ZFS Root on Archlinux

ZFS, Native Encryption, root's and you

About

I see repeated questions and general confusion surrounding zpool's and datasets for a zfs-on-root configuration so I figured that would make a good first post.

ZFS is a fully featured solution providing disk array management, its own filesystem and support for virtual block devices backed by the pool. It has a ton of transparent features for optimizing performance and efficiency for tuning in professional deployments.

Data integrity is verified through checksumming of each written record. With this zpool on a single disk is capable of detecting bitrot caused by a failing drive or a transient problem on the host allowing for an early reaction to failure. Redundant arrays can repair the corrupted data.

It also uses a Copy-on-Write methodology avoiding the write-hole problem in traditional hardware RAID5 arrays among other potential write truncation events.

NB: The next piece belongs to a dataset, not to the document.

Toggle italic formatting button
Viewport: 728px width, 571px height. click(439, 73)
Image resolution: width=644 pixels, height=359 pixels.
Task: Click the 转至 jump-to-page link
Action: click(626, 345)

Native Encryption, key notes and comparisons

ZFS's Native Encryption works 'at rest' meaning it encrypts data as it is written to the disks. This happens transparently alongside other features such as compression with advantages and other considerations.

ZSF Native Encryption uses modern encryption standards such as AES128/256 with either in Cipher Block Chaining (CBC) mode or Galoris/Counter Mode (GCM). GCM supports multithreading and is the recommended choice (aes-256-gcm). It also happens to be the default when encryption is set to on.

As encryption is enabled per-dataset (or volume) it doesn't encrypt metadata regarding the zpool itself. This means running zfs list will still show an encrypted dataset's name and properties though its contents cannot be read without unlocking it with a passphrase or keyfile. Some consider this unacceptable though this model poses no security risk for the data inside.

This design choice comes with powerful benefits such as being able to verify the integrity of the data in a scrub operation without having to unlock the dataset. This also means you can also send a raw snapshot of an encrypted dataset to another zpool or remote zpool without decrypting it. The destination can safely store a copy and even check it for errors during a scrub without ever having access to the content inside.

OpenZFS have implemented this feature from the ground up. Its capable of achieving great speeds on modern CPUs with relevant acceleration though could prove to be an undercut for IO performance on older systems. I've personally found that older model laptops achieve significantly slower throughput with native encryption compared with today's desktop CPUs of many cores/threads to do work on.

LUKS (Linux Unified Key Setup)

LUKS is the tried and tested go-to for Linux disk encryption featuring great performance and compatibility with any filesystem as it presents the underlying storage as a virtual block device ready to be formatted with anything. It can be used directly on a disk or partition before putting a filesytem on top. It is often used in conjunction with other software array management tools such as mdadm or lvm to encrypt a virtual block device such as LVM's Logical Volumes. Some even run LUKS on top of a ZFS zvol.

In difference to Native Encryption on ZFS where the dataset metadata is known and accessible on a zpool, LUKS encrypts all writes to the virtual block device it exposes. Instead of unlocking a ZFS dataset at boot time one could opt to unlock a LUKS-encrypted whole-disk and mount the underlying partitioned filesystem. Or one could make your zpool on top of disks encrypted with LUKS if desired.

A combination of ZFS and LUKS (disk>Luks>zpool>dataset / zfs>zvol>luks>filesystem) can eliminate the metadata concern some have with luks encrypting everything. Though the metadata of zfs datasets and volumes pose no threat following a sound encryption implementation with a securely stored passphrase or keyfile for unlocking them.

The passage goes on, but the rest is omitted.